A website 'https://www.environnement.gouv.qc.ca/eau/potable/distribution/resultats.asp', stores the data in 3 different tables : 1. region, 2. mrc and 3. reseau. Essentially, I'm trying to extract the data in this hierarchichal order : region/mrc/reseau
. So a region could have multiple mrc and eahc would have a different table. In the end, I want only one table with seprate columns for id="region", id="mrc" and id="reseau".
I'm thinking that it could be either a for loop (whenever you find a region, make a dataframe with the information until you reach another region). But can't find how to loop for all regions. Another idea would be to group_by region and mrc and bind the rows of each groups to make the giant table.
library(rvest)
url = 'https://www.environnement.gouv.qc.ca/eau/potable/distribution/resultats.asp'
page <- read_html(url)
page |>
html_table()
# Extract the tables by ID
region_table <- page |> html_elements("#region") |> html_table(fill = TRUE)

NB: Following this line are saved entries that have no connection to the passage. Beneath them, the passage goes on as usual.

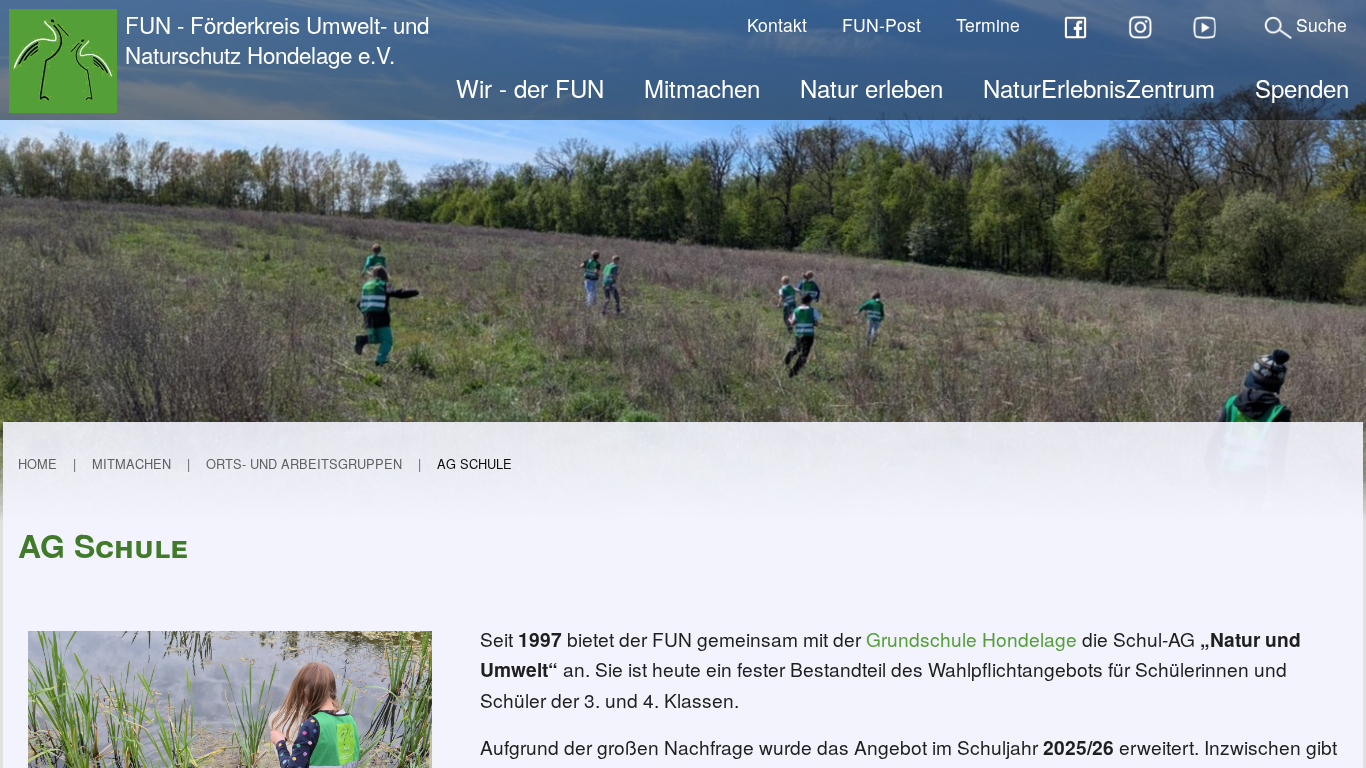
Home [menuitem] (37, 463)
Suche (1321, 24)
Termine (988, 24)
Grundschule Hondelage (971, 638)
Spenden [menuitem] (1302, 87)
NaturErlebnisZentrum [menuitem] (1099, 87)
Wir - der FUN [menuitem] (530, 87)
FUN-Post (881, 24)
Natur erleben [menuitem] (871, 87)
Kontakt (777, 24)
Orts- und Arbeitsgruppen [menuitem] (304, 463)
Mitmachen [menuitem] (702, 87)
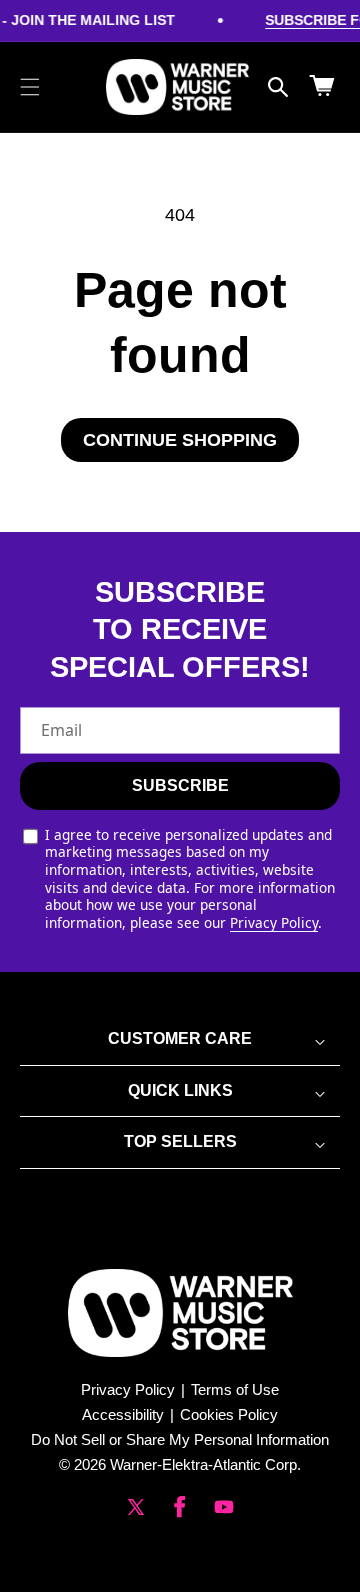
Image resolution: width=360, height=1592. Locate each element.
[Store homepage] (180, 1313)
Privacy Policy (274, 922)
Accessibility (123, 1414)
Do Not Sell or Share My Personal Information (180, 1439)
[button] (30, 87)
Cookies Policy (229, 1414)
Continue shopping (180, 440)
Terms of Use (235, 1389)
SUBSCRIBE (180, 785)
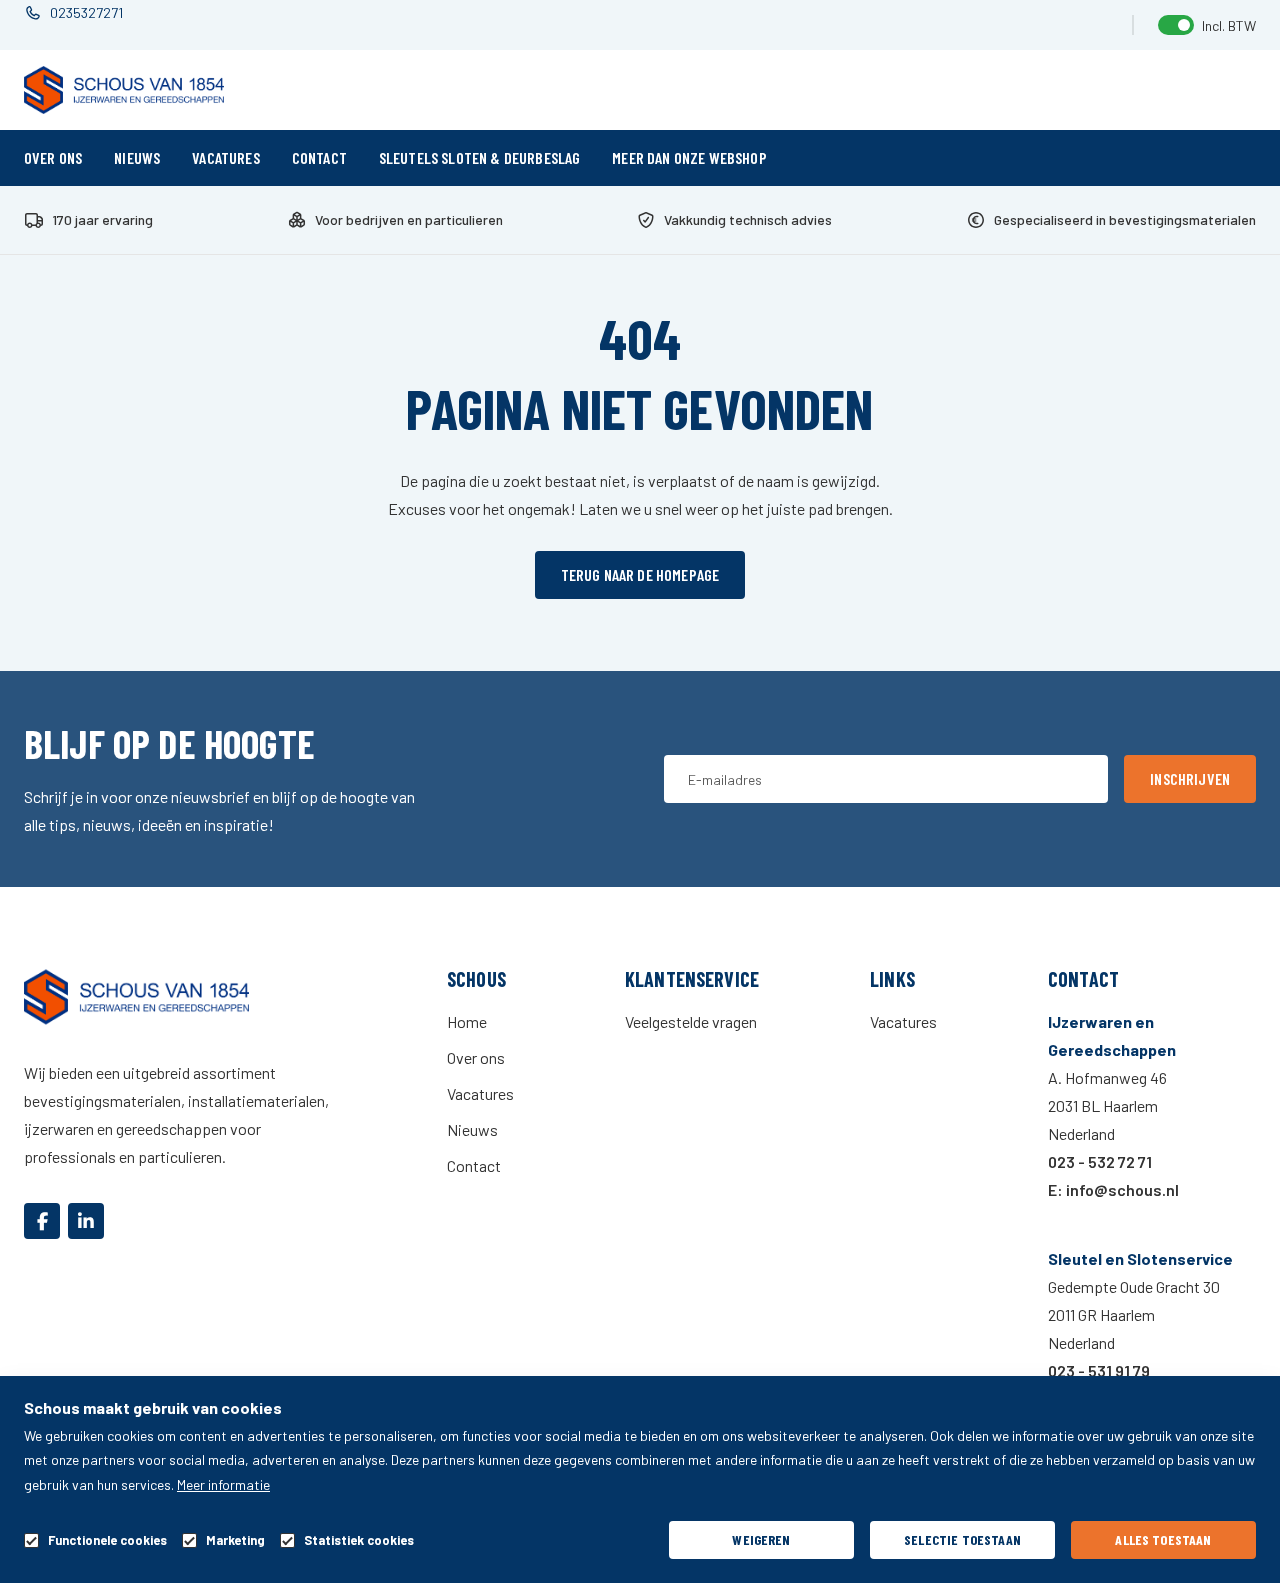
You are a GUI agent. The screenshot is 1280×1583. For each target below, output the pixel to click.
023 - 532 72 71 (1100, 1161)
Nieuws (137, 157)
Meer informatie (223, 1484)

mrc_table <- page |> html_elements("#mrc") |> html_table(fill = TRUE)
reseau_table <- page |> html_elements("#reseau") |> html_table(fill = TRUE)
Here everything is extracted, but not respecting the hierarchy.
I've been trying this but not able to make the hierarchy...
# Extract info
regions <- page %>% html_nodes(xpath = "//table[@id='region']//tr/td/b")
mrc<- page %>% html_nodes(xpath = "//table[@id='mrc']//tr/td/b")
reseau<- page %>% html_nodes(xpath = "//table[@id='reseau']//tr/td")
Or this
region_name <- regions[1] %>% html_text(trim = TRUE)
# Get parent node ??
region_node <- regions[1] %>% html_node(xpath = "./ancestor::table/following-sibling::*")
The logic and code to scrape every webpage is going to be somewhat different and there's no guarantee the HTML structure won't change in the future. In order to scrape a page, you're going to have to spend some time view the HTML of the page itself. If you do that you can see that there are tables for the regions and mrc values as well and that each of those tables was given an ID of "region" or "mrc" (which is technically invalid HTML because IDs should be unique).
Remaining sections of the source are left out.